What the ivy has done is Grown Up. At last. These are Adult Ivies. And I'm using the term "adult" in its more sinful sense. In our modern world "adult" either means over the hill (as in "active adult community") or sinful, not for the kiddies (as in "adult" bookstore or "adults only"). Yes -- these are ivies engaging in plant sex ... flowers, seeds, and all that entails.

I suppose that's why the nurseries I found by Googling the term "adult ivy" apparently preferred the more sedate form, "mature ivy". Here's what Country Living had to say:

Part of the ancients' reverence for ivy may have had to do with its bizarre habit of undergoing a fascinating biological change when it gets the chance to fully mature -- hence the allusion earlier to "ivy wood." Gardeners in milder climes are more than familiar with the fully mature ivy's habit (some may say pernicious penchant) of ascending 20, 30, often 40 feet into the tops of trees, where a strange thing happens: When the vines can climb no farther, they undergo a change, becoming a quasi tree.

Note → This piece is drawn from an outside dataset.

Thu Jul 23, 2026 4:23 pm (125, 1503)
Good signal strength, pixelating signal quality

In this adult, or arborescent, form, the leaves, which previously were five-lobed and pointed, become elliptical and lose their lobes; the vines themselves thicken into upright stems, and the plant flowers (with greenish-yellow blooms) and produces berries that are the delight of birds (and, of course, help spread new ivy plants). When cuttings are taken from these metamorphosed versions and planted, the plants that grow from the cuttings don't revert to vines; rather, they will form bushes or small trees, whence "ivy wood."

Turns out that planting hedges of bush ivy is fashionable in some parts of California. And, bless Google, I also found out that in more benign climates, with enough moisture for ivy to go wild, it often turns into a real pest, like vinca down along parts of Oak Creek. It's illegal to sell ivy in Oregon! More info at this site which features a villanous, 8-ft. long ivy branch at least 4" in diameter on the home page.